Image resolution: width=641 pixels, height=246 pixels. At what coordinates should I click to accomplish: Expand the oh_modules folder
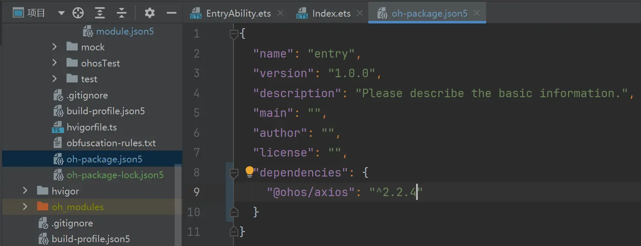[25, 207]
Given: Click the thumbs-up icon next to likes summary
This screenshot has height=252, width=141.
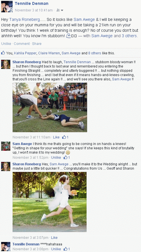Looking at the screenshot, I should click(3, 53).
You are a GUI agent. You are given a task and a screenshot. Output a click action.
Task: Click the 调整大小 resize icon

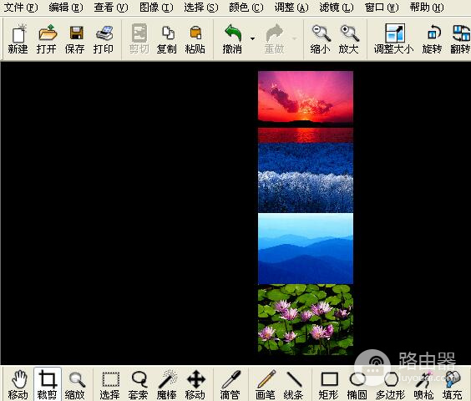394,39
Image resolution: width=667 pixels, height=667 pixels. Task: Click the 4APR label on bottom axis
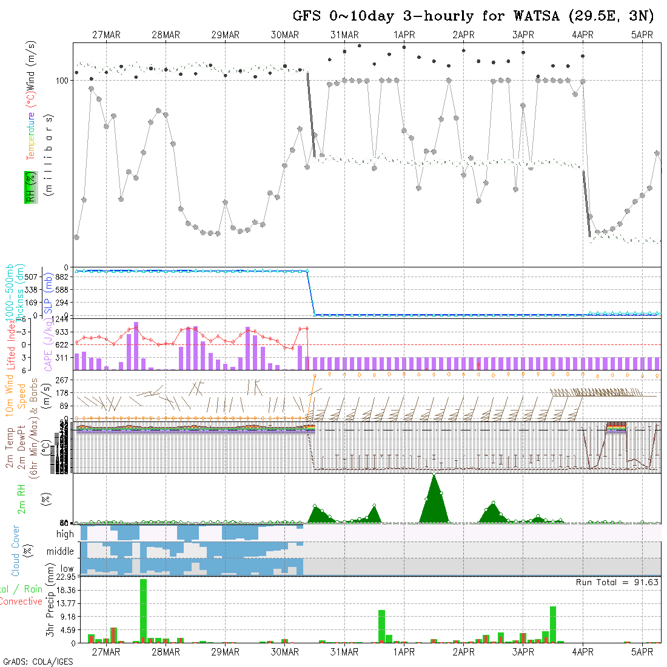[x=583, y=652]
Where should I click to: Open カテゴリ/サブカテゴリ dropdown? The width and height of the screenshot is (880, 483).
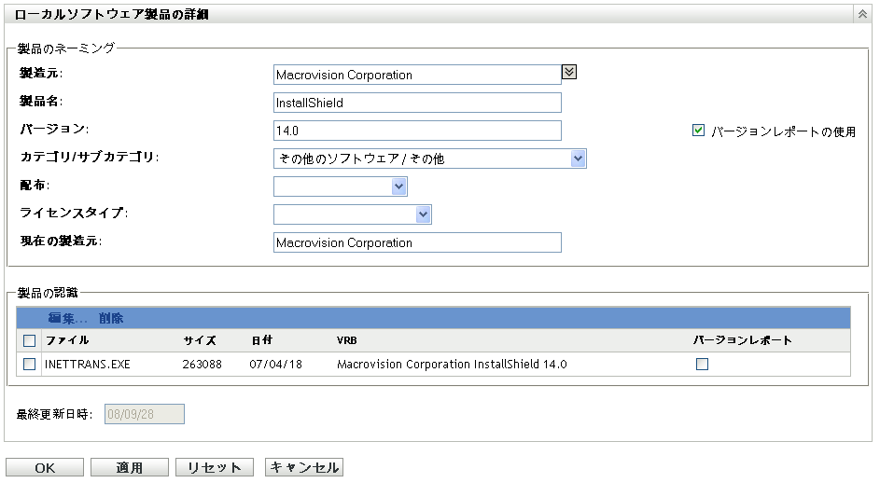[x=578, y=159]
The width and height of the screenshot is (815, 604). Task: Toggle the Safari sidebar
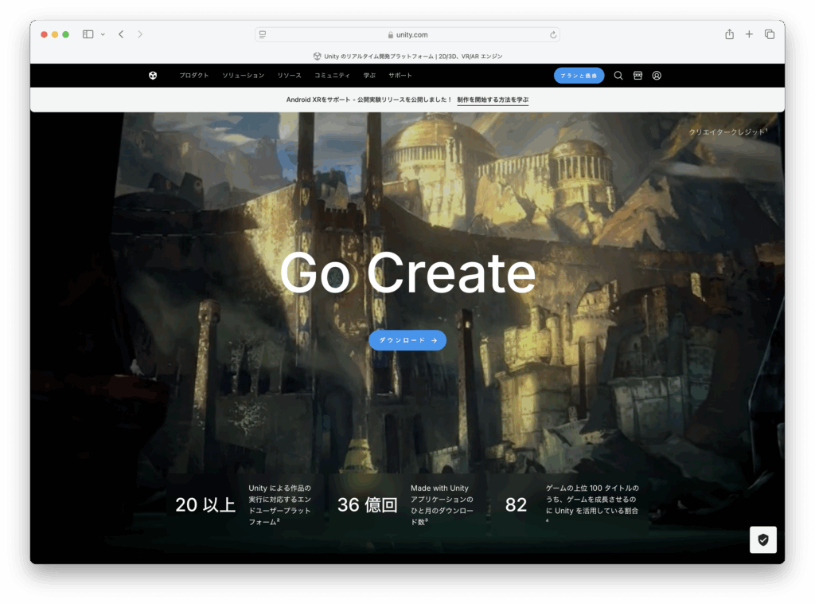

* _INSTRUCTIONS TO FOLLOW_
Write out exactly the lines from the one that contains "Where should I" through the last line of the data above, both included. Leave every picture out.

* _ANSWER BELOW_
Where should I click to: Open カテゴリ/サブカテゴリ dropdown? The width and height of the screenshot is (880, 483).
[x=578, y=159]
The width and height of the screenshot is (815, 604). Task: Toggle the Safari sidebar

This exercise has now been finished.